I just want to check if my intuition is right:
Let $\phi:U\subset\mathbb{R}^2\rightarrow\mathbb{R}^3$ be a differentiable, one-to-one, map from an open set $U$, such that at each point $q\in U$ the derivative $f'(q):\mathbb{R}^2\rightarrow\mathbb{R}^3$ is also one-to-one (that is, $\phi$ is an immersion). Then $\phi$ is a homeomorphism onto its image, correct? Because if I apply the local form of immersions, for each $q\in U$ I can guarantee a neighborhood $V\subset U$ such that $\phi|_V$ is a homeomorphism. Because of the unicity of the inverse $\phi^{-1}|_{\phi(V)}=\left(\phi|_V \right)^{-1}$, hence $\phi^{-1} $ is continuous at $q$. Since $q$ is arbitrary we prove the statement.

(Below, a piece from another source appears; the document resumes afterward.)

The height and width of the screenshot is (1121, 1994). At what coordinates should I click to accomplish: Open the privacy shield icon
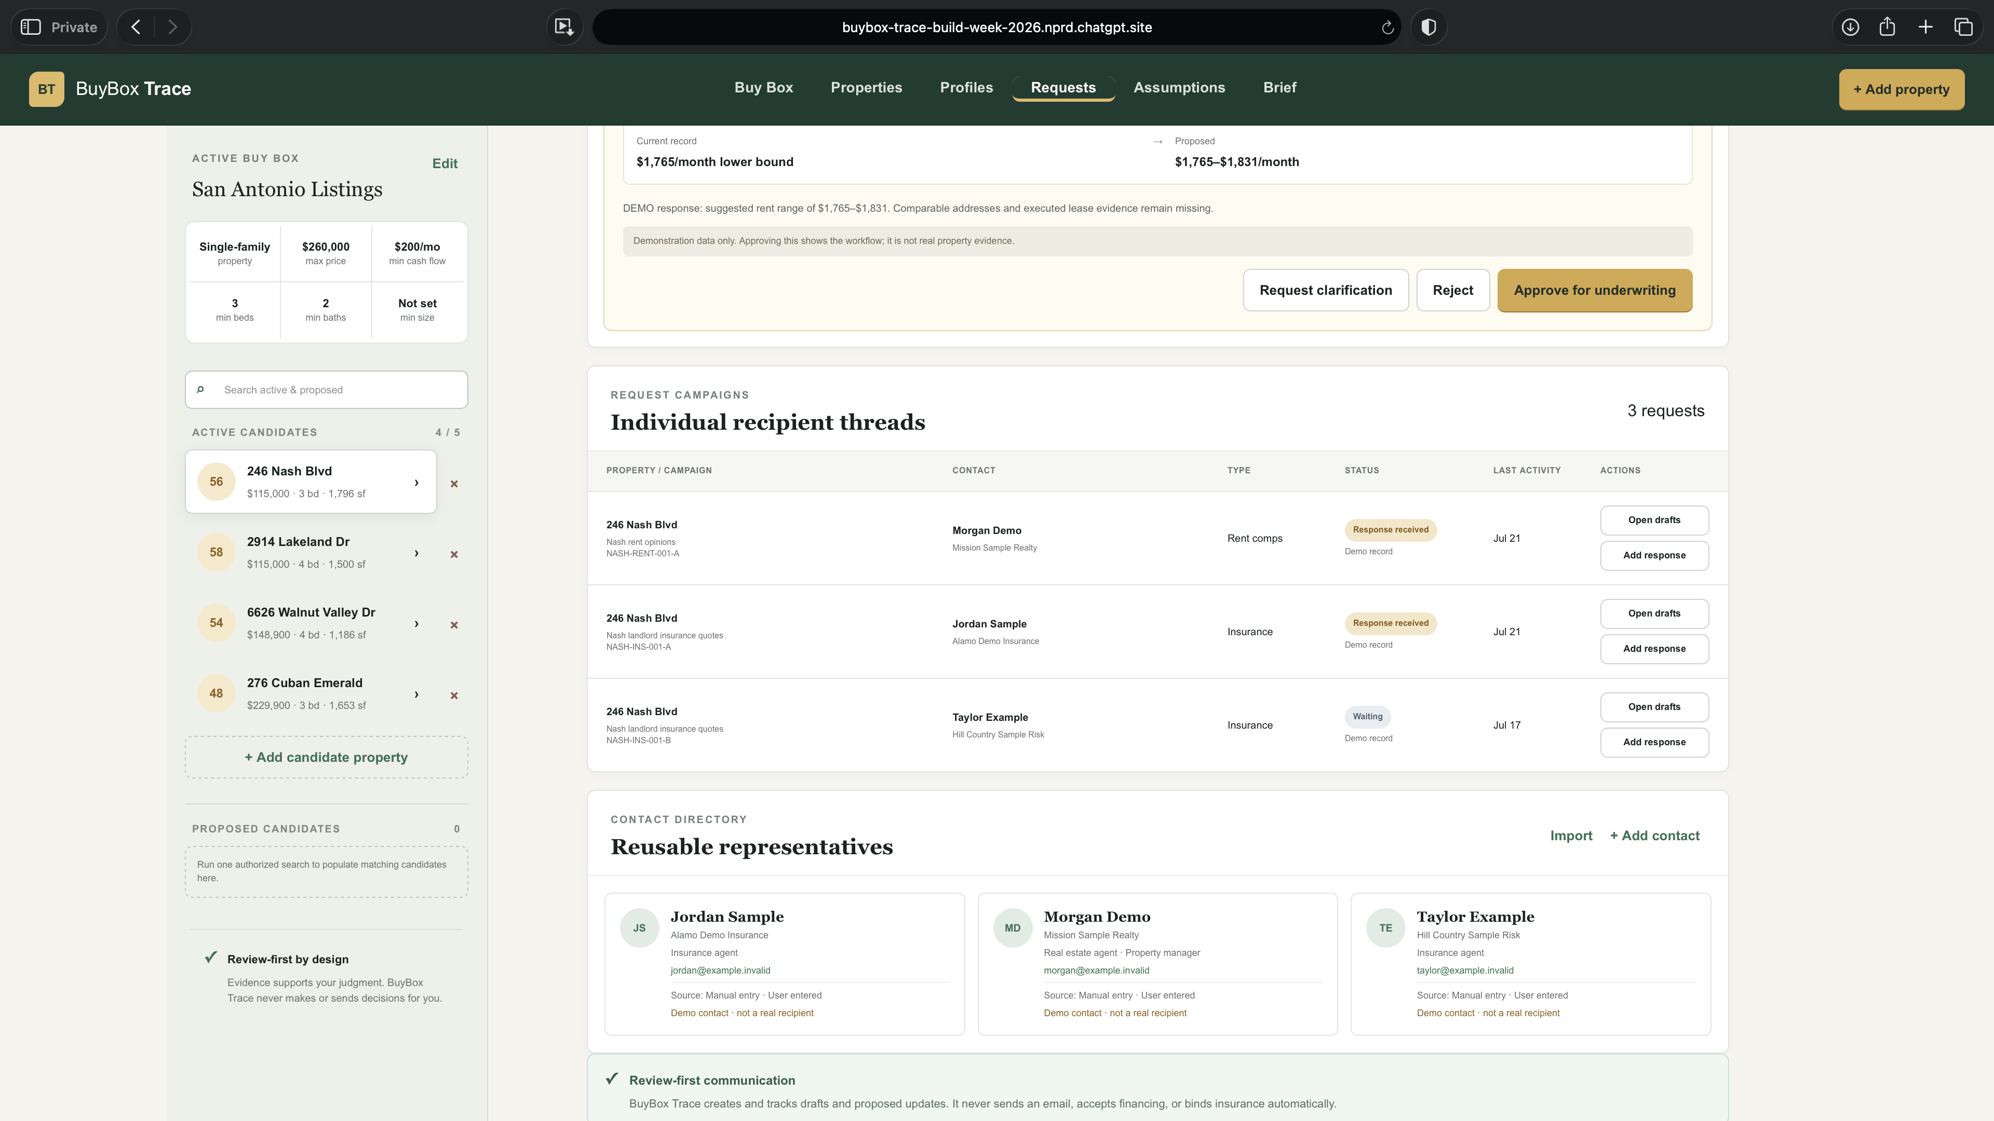click(x=1428, y=27)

Also, many books start the definition of surfaces by defining parametrizations as maps $\phi:U\subset\mathbb{R}^2\rightarrow\mathbb{R}^3$ such that: (i) $\phi$ is differentiable, (ii) $\phi$ is homeomorphism onto its image, (iii) $\phi$ is an immersion. However, if the above is true, it suffices to change the second property to (ii)': $\phi$ is one-to-one, correct?